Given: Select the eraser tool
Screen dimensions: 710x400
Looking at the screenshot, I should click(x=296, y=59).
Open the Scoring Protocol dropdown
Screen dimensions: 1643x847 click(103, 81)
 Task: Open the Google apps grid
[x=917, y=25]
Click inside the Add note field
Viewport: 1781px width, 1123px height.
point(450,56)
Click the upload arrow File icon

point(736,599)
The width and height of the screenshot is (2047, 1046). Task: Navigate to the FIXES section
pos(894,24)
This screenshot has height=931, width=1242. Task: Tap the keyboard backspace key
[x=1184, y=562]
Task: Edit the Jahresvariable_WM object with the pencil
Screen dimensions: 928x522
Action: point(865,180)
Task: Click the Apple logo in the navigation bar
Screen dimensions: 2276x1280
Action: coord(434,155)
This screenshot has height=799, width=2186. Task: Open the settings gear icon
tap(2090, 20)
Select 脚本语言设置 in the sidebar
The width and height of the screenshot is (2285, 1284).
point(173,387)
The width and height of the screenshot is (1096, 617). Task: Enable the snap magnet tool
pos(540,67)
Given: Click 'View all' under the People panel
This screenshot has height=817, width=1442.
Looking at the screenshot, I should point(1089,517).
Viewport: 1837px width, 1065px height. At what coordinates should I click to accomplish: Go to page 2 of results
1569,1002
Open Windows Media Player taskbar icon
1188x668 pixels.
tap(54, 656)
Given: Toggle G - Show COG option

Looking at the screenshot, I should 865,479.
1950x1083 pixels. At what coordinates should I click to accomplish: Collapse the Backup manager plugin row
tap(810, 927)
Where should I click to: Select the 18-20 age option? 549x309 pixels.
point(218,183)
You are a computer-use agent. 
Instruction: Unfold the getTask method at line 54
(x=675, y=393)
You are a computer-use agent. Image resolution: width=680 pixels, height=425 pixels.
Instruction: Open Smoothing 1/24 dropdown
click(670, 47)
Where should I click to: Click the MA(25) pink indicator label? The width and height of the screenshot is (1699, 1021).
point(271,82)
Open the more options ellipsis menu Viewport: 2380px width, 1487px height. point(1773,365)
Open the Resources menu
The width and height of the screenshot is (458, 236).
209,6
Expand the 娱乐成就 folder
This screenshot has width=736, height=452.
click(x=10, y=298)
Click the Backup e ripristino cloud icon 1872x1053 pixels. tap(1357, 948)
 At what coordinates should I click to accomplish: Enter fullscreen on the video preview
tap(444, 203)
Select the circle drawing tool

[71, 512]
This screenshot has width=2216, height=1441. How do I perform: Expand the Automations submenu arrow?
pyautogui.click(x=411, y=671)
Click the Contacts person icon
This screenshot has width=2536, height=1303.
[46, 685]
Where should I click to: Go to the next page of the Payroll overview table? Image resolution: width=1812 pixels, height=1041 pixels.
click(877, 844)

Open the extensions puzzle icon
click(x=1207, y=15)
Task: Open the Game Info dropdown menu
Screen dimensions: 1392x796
= = =
The task: What you should produce is an exact restatement of all the material.

Written response:
Given: Select the eraser tool
Screen dimensions: 710x400
Looking at the screenshot, I should click(x=296, y=59).
Open the Scoring Protocol dropdown
Screen dimensions: 1643x847 click(103, 81)
 Task: Open the Google apps grid
[x=917, y=25]
Click inside the Add note field
Viewport: 1781px width, 1123px height.
point(450,56)
Click the upload arrow File icon

point(736,599)
The width and height of the screenshot is (2047, 1046). Task: Navigate to the FIXES section
pos(894,24)
This screenshot has height=931, width=1242. Task: Tap the keyboard backspace key
[x=1184, y=562]
Task: Edit the Jahresvariable_WM object with the pencil
Screen dimensions: 928x522
Action: point(865,180)
Task: Click the Apple logo in the navigation bar
Screen dimensions: 2276x1280
Action: coord(434,155)
This screenshot has height=799, width=2186. Task: Open the settings gear icon
tap(2090, 20)
Select 脚本语言设置 in the sidebar
The width and height of the screenshot is (2285, 1284).
point(173,387)
The width and height of the screenshot is (1096, 617). Task: Enable the snap magnet tool
pos(540,67)
Given: Click 'View all' under the People panel
This screenshot has height=817, width=1442.
Looking at the screenshot, I should point(1089,517).
Viewport: 1837px width, 1065px height. At what coordinates should I click to accomplish: Go to page 2 of results
1569,1002
Open Windows Media Player taskbar icon
1188x668 pixels.
tap(54, 656)
Given: Toggle G - Show COG option

Looking at the screenshot, I should 865,479.
1950x1083 pixels. At what coordinates should I click to accomplish: Collapse the Backup manager plugin row
tap(810, 927)
Where should I click to: Select the 18-20 age option? 549x309 pixels.
point(218,183)
You are a computer-use agent. 
Instruction: Unfold the getTask method at line 54
(x=675, y=393)
You are a computer-use agent. Image resolution: width=680 pixels, height=425 pixels.
Instruction: Open Smoothing 1/24 dropdown
click(670, 47)
Where should I click to: Click the MA(25) pink indicator label? The width and height of the screenshot is (1699, 1021).
point(271,82)
Open the more options ellipsis menu Viewport: 2380px width, 1487px height. point(1773,365)
Open the Resources menu
The width and height of the screenshot is (458, 236).
209,6
Expand the 娱乐成就 folder
This screenshot has width=736, height=452.
click(x=10, y=298)
Click the Backup e ripristino cloud icon 1872x1053 pixels. tap(1357, 948)
 At what coordinates should I click to accomplish: Enter fullscreen on the video preview
tap(444, 203)
Select the circle drawing tool

[71, 512]
This screenshot has width=2216, height=1441. How do I perform: Expand the Automations submenu arrow?
pyautogui.click(x=411, y=671)
Click the Contacts person icon
This screenshot has width=2536, height=1303.
[46, 685]
Where should I click to: Go to the next page of the Payroll overview table? Image resolution: width=1812 pixels, height=1041 pixels.
click(877, 844)

Open the extensions puzzle icon
click(x=1207, y=15)
Task: Open the Game Info dropdown menu
Screen dimensions: 1392x796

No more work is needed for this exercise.